Анхель открыл дверь в конце коридора, и полсекунды Профан видел в проеме Фину – она лежала на старой армейской походной кровати голая, волосы спутаны, улыбалась. Глаза у нее опустели, как у Люсилли, той ночью на бильярдном столе. Анхель повернулся и оскалил все свои зубы.
– Не заходите, – сказал он, – подождите. – Дверь за ним закрылась, и они вскоре услышали, как он ее бьет.

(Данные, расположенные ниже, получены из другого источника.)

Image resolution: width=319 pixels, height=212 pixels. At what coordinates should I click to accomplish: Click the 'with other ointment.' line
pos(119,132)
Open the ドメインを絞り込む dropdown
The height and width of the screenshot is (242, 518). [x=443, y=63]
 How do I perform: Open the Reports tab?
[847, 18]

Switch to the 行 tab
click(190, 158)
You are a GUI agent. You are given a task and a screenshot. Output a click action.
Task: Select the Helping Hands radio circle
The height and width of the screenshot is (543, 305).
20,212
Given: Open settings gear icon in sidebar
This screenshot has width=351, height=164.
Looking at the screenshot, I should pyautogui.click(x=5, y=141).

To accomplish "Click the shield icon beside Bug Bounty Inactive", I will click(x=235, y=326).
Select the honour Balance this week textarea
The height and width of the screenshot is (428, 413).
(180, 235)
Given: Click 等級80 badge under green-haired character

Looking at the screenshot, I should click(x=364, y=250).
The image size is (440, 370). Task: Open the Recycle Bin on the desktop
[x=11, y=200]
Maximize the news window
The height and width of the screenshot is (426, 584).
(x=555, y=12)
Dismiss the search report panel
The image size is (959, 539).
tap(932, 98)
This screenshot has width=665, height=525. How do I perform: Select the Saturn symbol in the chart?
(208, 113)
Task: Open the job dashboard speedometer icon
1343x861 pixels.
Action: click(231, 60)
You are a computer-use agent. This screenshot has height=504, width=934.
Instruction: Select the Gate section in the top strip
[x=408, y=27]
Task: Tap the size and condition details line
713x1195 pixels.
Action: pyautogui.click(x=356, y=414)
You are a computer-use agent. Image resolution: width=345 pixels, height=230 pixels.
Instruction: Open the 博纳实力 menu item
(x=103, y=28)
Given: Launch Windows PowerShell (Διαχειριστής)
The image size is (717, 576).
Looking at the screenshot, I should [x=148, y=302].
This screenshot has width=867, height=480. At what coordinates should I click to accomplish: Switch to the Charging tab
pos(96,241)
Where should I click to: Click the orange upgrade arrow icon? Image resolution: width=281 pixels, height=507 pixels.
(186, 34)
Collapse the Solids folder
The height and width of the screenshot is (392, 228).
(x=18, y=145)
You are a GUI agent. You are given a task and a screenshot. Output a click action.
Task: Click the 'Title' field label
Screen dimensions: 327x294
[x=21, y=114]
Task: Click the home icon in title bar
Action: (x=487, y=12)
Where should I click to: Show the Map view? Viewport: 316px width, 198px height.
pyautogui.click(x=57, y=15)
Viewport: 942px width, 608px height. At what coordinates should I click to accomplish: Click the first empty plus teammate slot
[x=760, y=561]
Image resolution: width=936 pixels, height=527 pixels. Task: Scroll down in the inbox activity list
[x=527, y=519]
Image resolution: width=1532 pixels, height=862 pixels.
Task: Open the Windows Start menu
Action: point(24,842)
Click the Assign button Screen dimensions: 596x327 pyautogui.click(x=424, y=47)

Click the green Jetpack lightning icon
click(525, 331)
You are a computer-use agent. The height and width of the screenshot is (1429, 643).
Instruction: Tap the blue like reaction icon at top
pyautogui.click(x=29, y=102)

Анхеля могла удовлетворять только ее жизнь, Профан не знал, как глубоко заходит кодекс. Он не мог войти и прекратить; не знал, хочет этого или нет. Сирены полиции взвились до крещендо, и вдруг их как отрезало. Разборка завершилась. Завершилась, подозревал он, и не только она. Профан пожелал Херонимо спокойной ночи и вышел из бурого здания, не повернул головы посмотреть, что творится позади на улице.
Не вернется он к Мендосам, прикинул он. Под улицей работы больше нет. Какой бы ни был там мир и покой, он завершился. Придется выходить на поверхность, на улицу сна. Вскоре он отыскал станцию подземки, через двадцать минут был в центре – искал матрас подешевле.